Extended Copy Protection - Security Research

Security Research

In the period that XCP has been publicly known, security researchers have been quick to analyze it and publish their findings. Many of these findings have been highly critical of Sony and First 4 Internet. Specifically, the software has been found to conceal its activity in the manner of a rootkit (a common computer criminal's toolkit for hiding their malicious activities); and moreover has been found to expose users to follow-on harm from viruses and trojans.

XCP's cloaking technique, which makes all processes with names starting with $sys$ invisible, can be used by other malware "piggybacking" on it to ensure that it, too, is hidden from the user's view. The first malicious trojan to hide via XCP was discovered on 10 November 2005 according to a report by the BitDefender antivirus company.

Follow-up research by Edward Felten and J. Alex Halderman has shown that the Web-based uninstaller Sony later offered for the software contains its own critical security problems. The software installs an ActiveX component which allows any Web site to run software on the user's computer without restriction. This component is used by First 4 Internet's Web site to download and run the uninstaller, but it remains active afterward allowing any Web site the user visits to take over the computer.

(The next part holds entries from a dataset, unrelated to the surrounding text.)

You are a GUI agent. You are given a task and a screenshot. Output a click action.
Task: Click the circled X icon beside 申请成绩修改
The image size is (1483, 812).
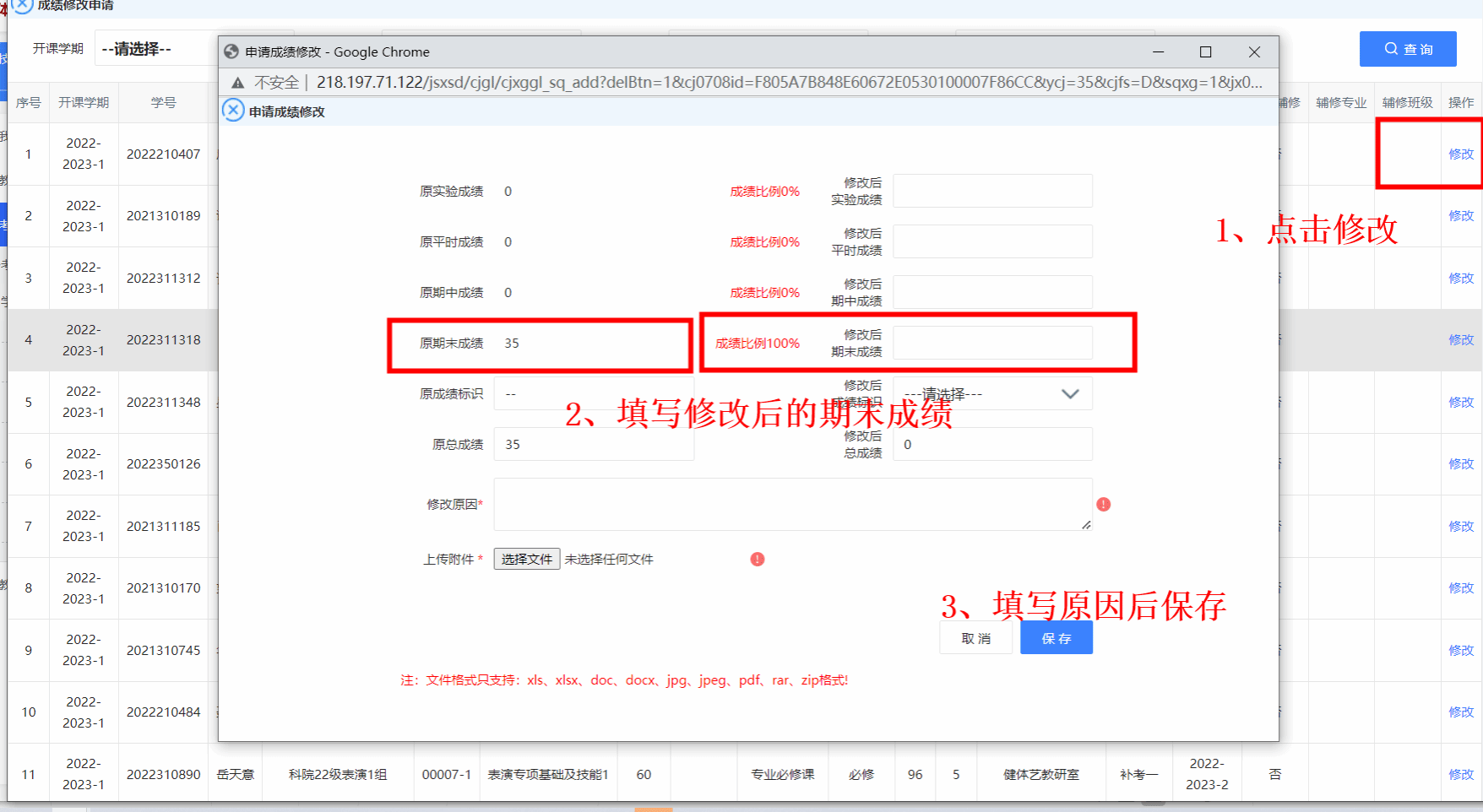(233, 111)
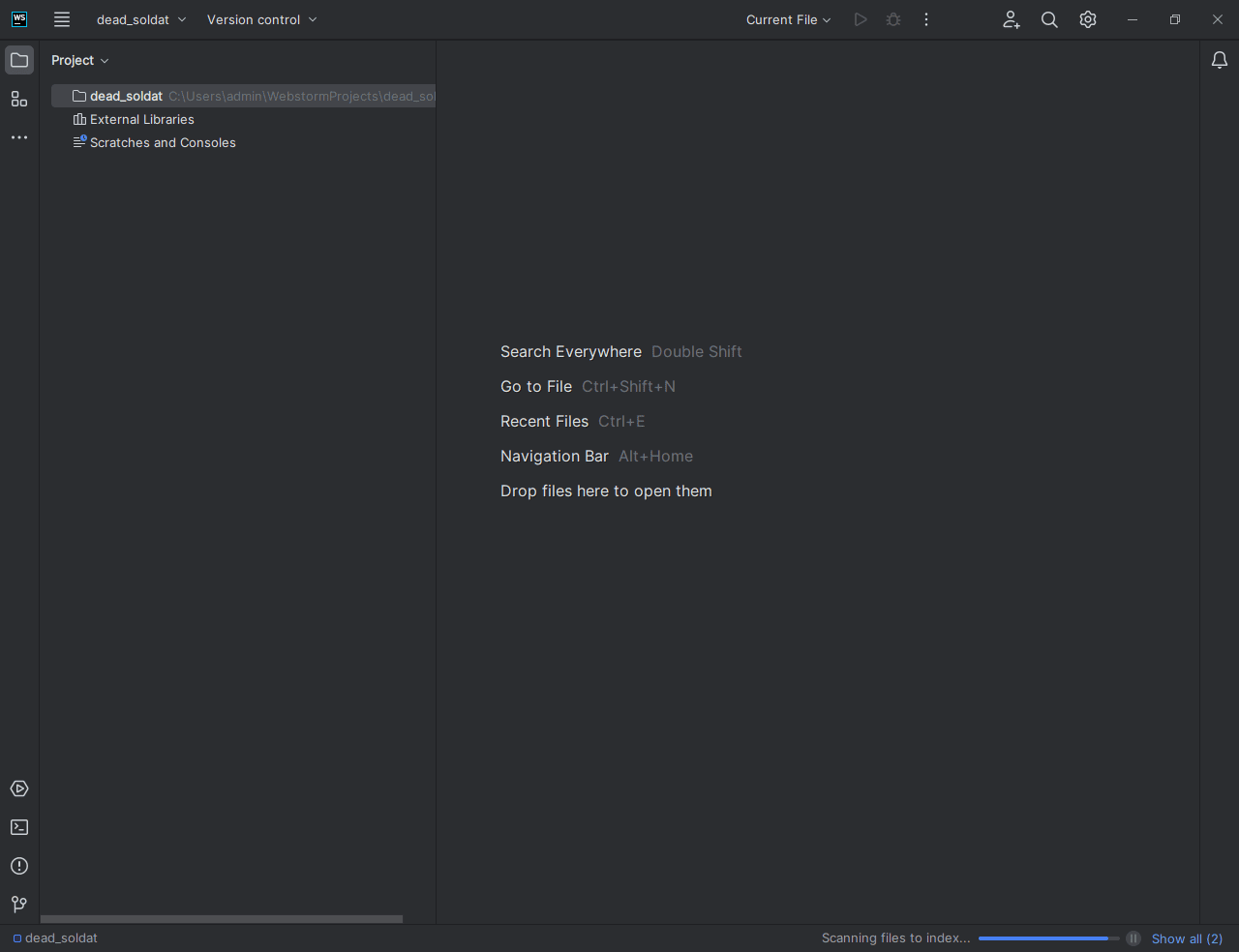The height and width of the screenshot is (952, 1239).
Task: Open the Terminal tool window
Action: [19, 827]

Since it is specific to Microsoft Windows, XCP has no effect on all other operating systems such as Linux, BSD, OS/2, Solaris, or Mac OS X, meaning that users of those systems do not suffer the potential harm of this software, and they also are not impeded from "ripping" (or copying) the normal music tracks on the CD. (Some discs involved in the Sony scandal contained a competing technology, MediaMax from SunnComm, which attempts to install a kernel extension on Mac OS X. However, due to the permissions of Mac OS X, there were no widespread infections among Mac users.)